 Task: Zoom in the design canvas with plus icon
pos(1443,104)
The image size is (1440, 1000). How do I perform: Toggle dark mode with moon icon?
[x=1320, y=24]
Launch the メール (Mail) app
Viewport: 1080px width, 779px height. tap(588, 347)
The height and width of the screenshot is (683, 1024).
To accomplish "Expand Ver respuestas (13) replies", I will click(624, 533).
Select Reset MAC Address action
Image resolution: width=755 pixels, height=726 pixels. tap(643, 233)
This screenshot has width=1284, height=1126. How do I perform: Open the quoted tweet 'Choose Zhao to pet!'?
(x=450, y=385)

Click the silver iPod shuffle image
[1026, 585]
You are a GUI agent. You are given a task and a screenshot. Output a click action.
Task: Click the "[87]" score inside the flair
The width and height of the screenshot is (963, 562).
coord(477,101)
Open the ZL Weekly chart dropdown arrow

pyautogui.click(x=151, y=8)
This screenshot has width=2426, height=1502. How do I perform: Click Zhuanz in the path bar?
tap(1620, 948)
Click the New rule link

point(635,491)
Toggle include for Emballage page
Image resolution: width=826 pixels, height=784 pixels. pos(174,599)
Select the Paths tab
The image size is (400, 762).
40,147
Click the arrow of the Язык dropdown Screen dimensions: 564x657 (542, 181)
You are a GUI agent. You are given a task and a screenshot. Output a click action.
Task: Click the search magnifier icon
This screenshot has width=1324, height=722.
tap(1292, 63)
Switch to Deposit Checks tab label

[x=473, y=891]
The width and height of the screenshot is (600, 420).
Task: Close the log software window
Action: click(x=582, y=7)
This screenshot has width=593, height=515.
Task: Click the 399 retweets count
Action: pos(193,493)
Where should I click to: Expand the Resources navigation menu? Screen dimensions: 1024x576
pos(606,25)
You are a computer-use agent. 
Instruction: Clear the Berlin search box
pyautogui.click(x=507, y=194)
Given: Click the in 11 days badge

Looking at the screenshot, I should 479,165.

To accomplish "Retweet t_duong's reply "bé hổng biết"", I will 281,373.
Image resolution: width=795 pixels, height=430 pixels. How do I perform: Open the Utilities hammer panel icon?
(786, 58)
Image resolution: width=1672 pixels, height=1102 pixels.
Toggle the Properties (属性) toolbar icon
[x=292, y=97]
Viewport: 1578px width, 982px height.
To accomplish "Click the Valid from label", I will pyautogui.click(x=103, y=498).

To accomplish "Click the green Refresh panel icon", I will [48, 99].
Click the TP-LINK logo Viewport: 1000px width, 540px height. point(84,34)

## EXERCISE DETAILS:
Reproduce the lines in the stretch from the start of the records through the line containing "Viewport: 1080px width, 779px", replacing "moon" with "sun" and leaving everything else unchanged.

## WRITTEN RESPONSE:
 Task: Zoom in the design canvas with plus icon
pos(1443,104)
The image size is (1440, 1000). How do I perform: Toggle dark mode with sun icon?
[x=1320, y=24]
Launch the メール (Mail) app
Viewport: 1080px width, 779px height. tap(588, 347)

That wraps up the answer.